1.Introduction remains too long and more written as a review than as a real introduction. The real context of the studies with discrepancies and challenge in recent studies should be a little more depicted in the introduction to introduce the controversies while many clinical details could be removed.

=>Thank you for your suggestion. We have removed clinical details and focused on  discrepancies and challenge in recent studies.

2. The statistical analysis compared gradient evolution as a mean data from 0.1 to 12 years of follow up making it very confusing and heterogeneous.

=> I do not suggest to remove this important information that is a major limit of the study. It should even be made clearer in the discussion and a discussion with regards to how to handle this limit should be made. The present graphs are not acceptable

=>Thank you for your suggestion. We have made it clearer in the discussion and a discussion with regards to how to handle this limit should be made. “ The following years of our patients were between 0.1 to 12 years. It would make the statistical analysis heterogeneous. To handle this problem, the interval of echocardiogram should be controlled as nearly the same when we make echocardiogram.” at page 10, line 244. 

3. The statistical analysis seems not to take in consideration the age at the initial exam. Indeed, evolution of lesions may be more dynamic in the first years of life.

=> No result are provided to answer this comment.

=>Thank you for your suggestion. We have analyzed the correlation of the initial peak PG and the age at first echocardiogram in SVAS and branch PS “ Figure 3A and 3B revealed the correlation of the initial peak PG and the age at first echocardiogram in SVAS (Figure 3A), and branch PS (Figure 3B). There were positive correlation between the initial peak PG and the age at first echocardiogram in SVAS and branch PS. However, no significant differences were noted (p=0.5727 in SVAS and p=0.4843 in branch PS)” at page 7, line 159. “ The statistical analysis should be taken in consideration the age at the initial examination. In our study, a large proportion of patients were followed up at our OPD after 1-year-old with cardiac manifestation. However, evolution of lesions may be more dynamic in the first years of life. In our study, the degree of SVAS and branch PS were positive correlation with the age at the initial examination. Nevertheless, there was significant differences.” at page 9, line 205.

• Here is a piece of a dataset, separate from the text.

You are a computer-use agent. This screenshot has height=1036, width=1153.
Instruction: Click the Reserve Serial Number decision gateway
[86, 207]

4. Given the low number of patients a point for gradient should be depicted per patient for each exam and according to the age of the patients. Therefore, a curve of the evolution will be depicted for each patient depending on the age, gradient and duration of follow up then a regression analysis could give the overall trend of the cohort over the age.

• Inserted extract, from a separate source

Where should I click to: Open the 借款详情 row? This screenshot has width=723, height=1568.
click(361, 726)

=> Graphs were not produced in the revision and are expected.

=>

Thank you for your suggestion. We have produced the graphs in figure 4A,4B,5A,5B.

“ Table 3 showed the factors affecting the last peak PG in SVAS. There was positive correlation between the last degree of SVAS and the age at last echocardiogram. The positive correlation was also noted between the last degree of SVAS and the duration of follow up. However, they had no significant differences (p=0.8839 in the age at last echocardiogram and p=0.6127 in the duration of follow up). Figure 4A and 4B reflected the correlation of the last degree of SVAS and the age at last echocardiogram (Figure 4A) or the duration of follow up (Figure 4B).” at page 7, line 164.

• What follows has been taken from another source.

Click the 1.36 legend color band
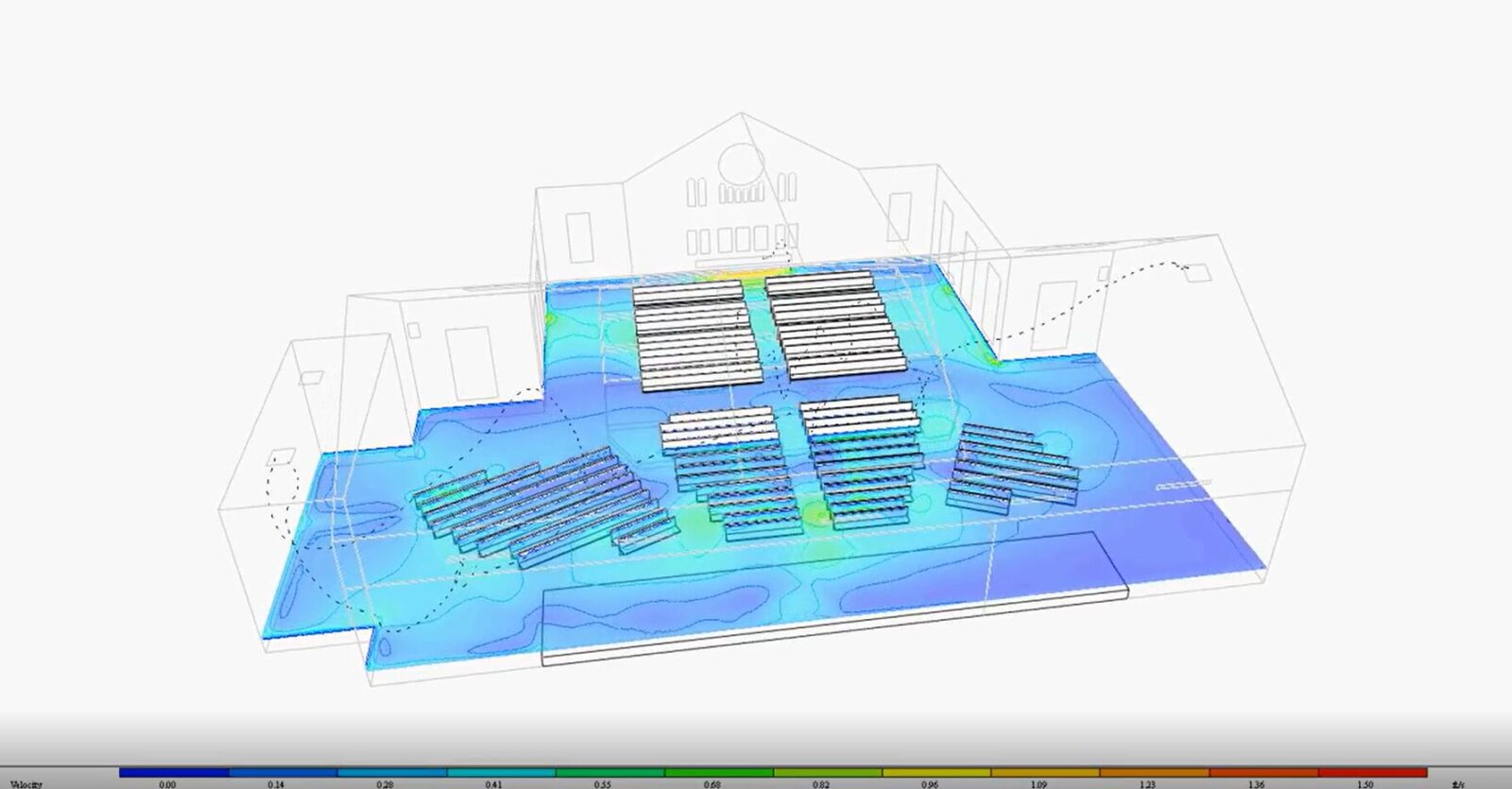The height and width of the screenshot is (789, 1512). coord(1263,773)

“ Table 4 showed the factors affecting the last peak PG in branch PS. There was positive correlation between the last degree of branch PS and the age at last echocardiogram. The positive correlation was also noted between the last degree of branch PS and the duration of follow up. Nevertheless, no significant differences were noted (p=0.3308 in the age at last echocardiogram and p=0.8237 in the duration of follow up). Figure 5A and 5B reflected the correlation of the last degree of branch PS and the age at last echocardiogram (Figure 5A) or the duration of follow up (Figure 5B).” at page 7, line 171.